I got an e-mail from Maglite stating a headlamp should be out by next year.

Take it for what it is worth since Mag is promising alot of things right now (led solitaire, rechargeable minimag,brighter minimag, etc....)

Thought I share


----------



## jezzyp (Aug 7, 2008)

Wow a maglite headlamp - It will be absolutely average


----------



## Marduke (Aug 7, 2008)

MagLite headlamp = jackstrap that fits MiniMag

I'm not holding my breath.


----------



## Blue72 (Jun 18, 2009)

Anybody have word on this? its supposed to be released this summer


----------



## jar3ds (Jun 18, 2009)

hopefully it'll be like their flashlights... where we can take out the guts and add things that are actually awesome


----------



## Blue72 (Jun 18, 2009)

jar3ds said:


> hopefully it'll be like their flashlights... where we can take out the guts and add things that are actually awesome



Thats what I am hoping, with a decent aluminum body like the rest of their lineup


----------



## 2jzpower (Jun 18, 2009)

Maglite = Manufacturer of anodized aluminum flashlight tubes


----------



## andrew123 (Jun 18, 2009)

2jzpower said:


> Maglite = Manufacturer of anodized aluminum flashlight tubes


lol. Very true


----------



## [email protected] (Jun 18, 2009)

Another bash-a-mag thread eh?

*shakes head*


----------



## 2jzpower (Jun 18, 2009)

[email protected] said:


> Another bash-a-mag thread eh?
> 
> *shakes head*




well i'll be very pleasantly surprised and i'd buy a couple if they come out with a great headlamp!


----------



## PhantomPhoton (Jun 19, 2009)

It's about time they did something innovative. I can only wait and hope. I'll be very happy if they release an all aluminum headlamp with decent heatsinking and a modern emitter.


----------



## sORe-EyEz (Jun 19, 2009)

hopefully 
1) the battery case is housed with the bulb module
2) uses 2AA
3) splashproof at least
4) focusable beam & at least dual output
5) all metal like all the regular Maglite :naughty:
6) affordably priced
7) able to candle mode

an all metal clad headlamp makes sense, especially heatsinking.


----------



## SilentK (Jun 19, 2009)

Watch them put out something that just blows everything else away. where they just waited over a decade to claim the title of ultimate flashlight maker. make us stop dead in our tracks and take a minute to think what just happened.


----------



## Illum (Jun 19, 2009)

SilentK said:


> Watch them put out something that just blows everything else away. where they just waited over a decade to claim the title of ultimate flashlight maker. make us stop dead in our tracks and take a minute to think what just happened.

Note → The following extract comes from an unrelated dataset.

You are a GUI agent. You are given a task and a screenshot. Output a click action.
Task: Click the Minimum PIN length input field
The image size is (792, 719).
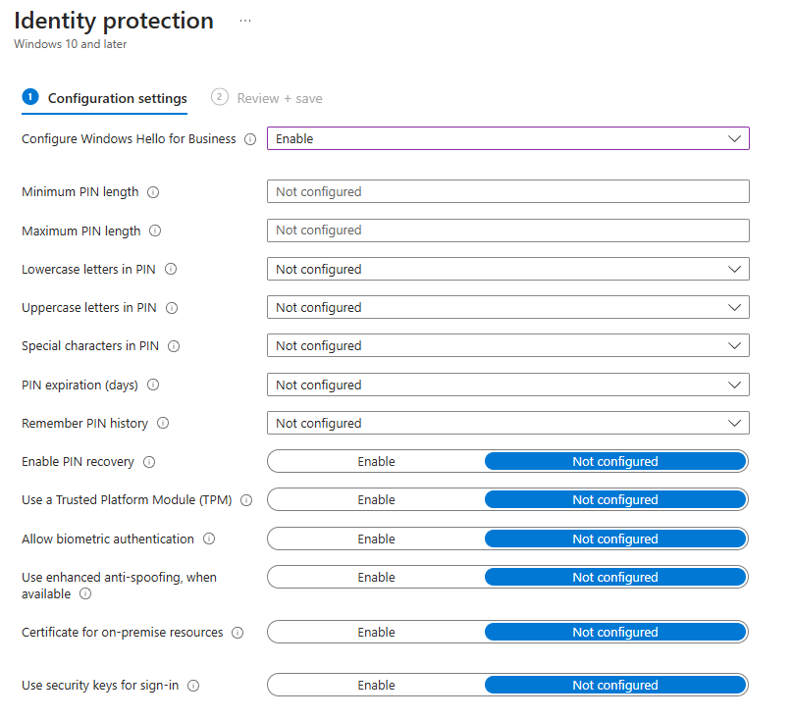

like swapping rebel 060s for 0100s?
slap a smooth reflector and a polycarb window on the bezel and mount the LED on a delrin pedestal?

I'm with Marduke on this one


----------



## SilentK (Jun 19, 2009)

Illum said:


> like swapping rebel 060s for 0100s?
> slap a smooth reflector and a polycarb window on the bezel and mount the LED on a delrin pedestal?
> 
> I'm with Marduke on this one



i am just dreaming. i know nothing like that would happen. i bet it is going to similar to the energizer healamps. 3 AAA form factor. 6 leds.


----------



## Blue72 (Jun 20, 2009)

Just got word from mag that it is off the table.


----------



## SilentK (Jun 20, 2009)

Oh sahnap. Nothing on their site....


----------